Method Actor è imprevedibile: la trama tra ritmica, testo e metrica viene spezzata da un ritornello di matrice stoner addolcito da un mix in uscita adatto alla sua voce, guadagnandone in dinamica. È qui che l’autrice manifesta il suo talento unico nell’amalgamare personalmente i costrutti dei propri riferimenti artistici. Il suo peculiare melting pot è infatti ricchissimo di ingredienti, che riescono a prendere forma in musica anche se l’artista dichiarava di patire la sindrome dell’impostore: non è una virtuosa dello strumento, preferisce infatti utilizzarlo come un arnese per forgiare arpeggi e progressioni di accordi atipiche, da intrecciare al songwriting arricchendo i brani registrati in studio con degli outro curatissimi.
L’arpeggio effettato e ossessivo su cui si appoggiano i temi lirici negli oltre cinque minuti di Binding e Mutations, altro grande brano, raccontano quanto le delusioni e le ferite del passato possano compromettere i nuovi legami, con una classe d’eccezione, anche nei testi.
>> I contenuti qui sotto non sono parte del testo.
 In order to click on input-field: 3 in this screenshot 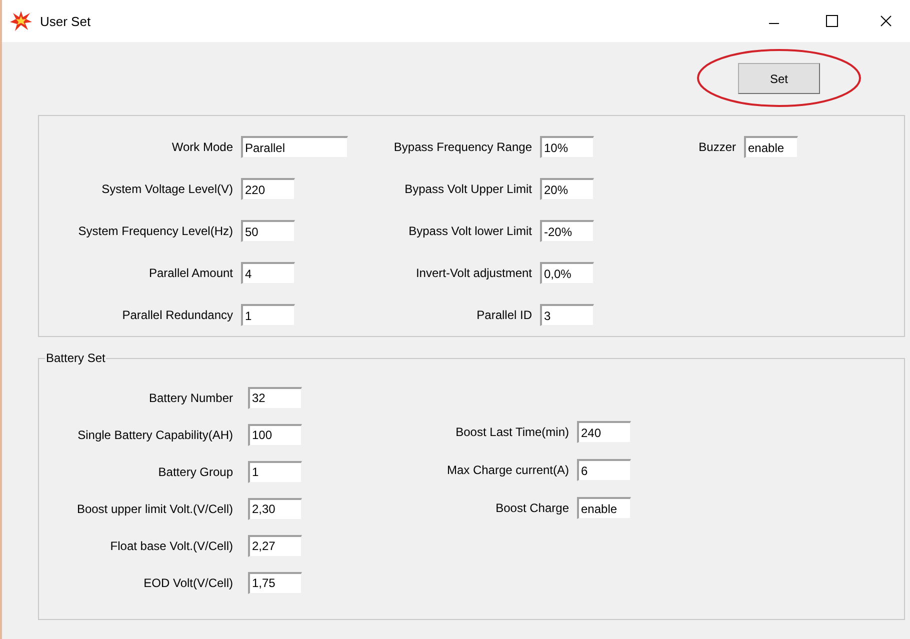, I will do `click(567, 315)`.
In particolare, Mutations è un’elegantissima riflessione su come possano essere castranti i propri trascorsi, sulla base di un’ambientazione trip-hop al contempo malinconica, solida e sorprendentemente fresca.
È singolare come anche in passaggi più sensibili, come in Ready For The Sun (Touch), o ripetitivi come Call It Love, la piattaforma concettuale non traballi: c’è sempre un arpeggio pronto a fondersi con gli archi, l’uso del falsetto o delle armonizzazioni vocali a sorprenderci. La sensazione è quella che ogni pezzo del disco sia in grado di portarci in luoghi inattesi senza disorientarci con soluzioni malagevoli.
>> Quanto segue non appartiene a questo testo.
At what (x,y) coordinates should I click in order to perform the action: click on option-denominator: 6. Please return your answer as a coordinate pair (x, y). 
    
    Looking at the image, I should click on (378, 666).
Il disco è stato interamente realizzato con la collaborazione di Wilma Archer: il duo, ha spiegato Yanya in un comunicato, ha mantenuto un team di produzione ristrettissimo in modo da «non diluire il processo di scrittura in alcun modo, anche in caso di insicurezze», preferendo la genuinità a un prodotto potenzialmente perfetto ma plastificato. Il valore aggiunto del disco, del resto, sta anche nel non sentire la necessità di voler influenzare o impressionare qualcuno che non sia ancora salito a bordo, al costo di rimanere in una nicchia.
In generale, la qualità del mastering è eccellente e se ne possono apprezzare le scelte stilistiche in brani come Faith’s Late, nel quale sentiamo rimbalzare le percussioni da un orecchio all’altro, o in passaggi più scontati come in Made Out Of Memory, in cui la parte elettronica è dominante.
L’impressione, però, è che il processo funzioni meglio nei pezzi in cui la genesi creativa avviene in un territorio all’artista più congeniale come nel caso della sei corde, grazie alla quale riesce a rielaborare con naturalezza il sound caratteristico degli anni ’90, senza mai scimmiottarlo. È evidente l’affinità con lo strumento: dalla miscela di suoni familiari in pedaliera alla creazione di giri armonici ricercati.
Se agli esordi dichiarava di non sentirsi pronta a calcare palchi importanti, con My Method Actor Nilüfer Yanya prende pienamente coscienza della sua dimensione, difficile da incasellare in una definizione univoca. Il suo sound è una mescolanza di alt-rock, soul, trip-hop.
Nilüfer Yanya ha abbracciato le sue insicurezze identitarie adolescenziali, tramutandole nel tempo in materiale prezioso come un’esperta alchimista, fidandosi della sua voce e dei suoi molteplici riferimenti. Questo nuovo disco non interpreta solo il presente, ma è anche una finestra sul futuro: rappresenta il coraggio di esprimere in modo virtuoso il proprio essere poliedrico, indipendentemente dal genere e dagli strumenti utilizzati, contro la corsa forzata al successo.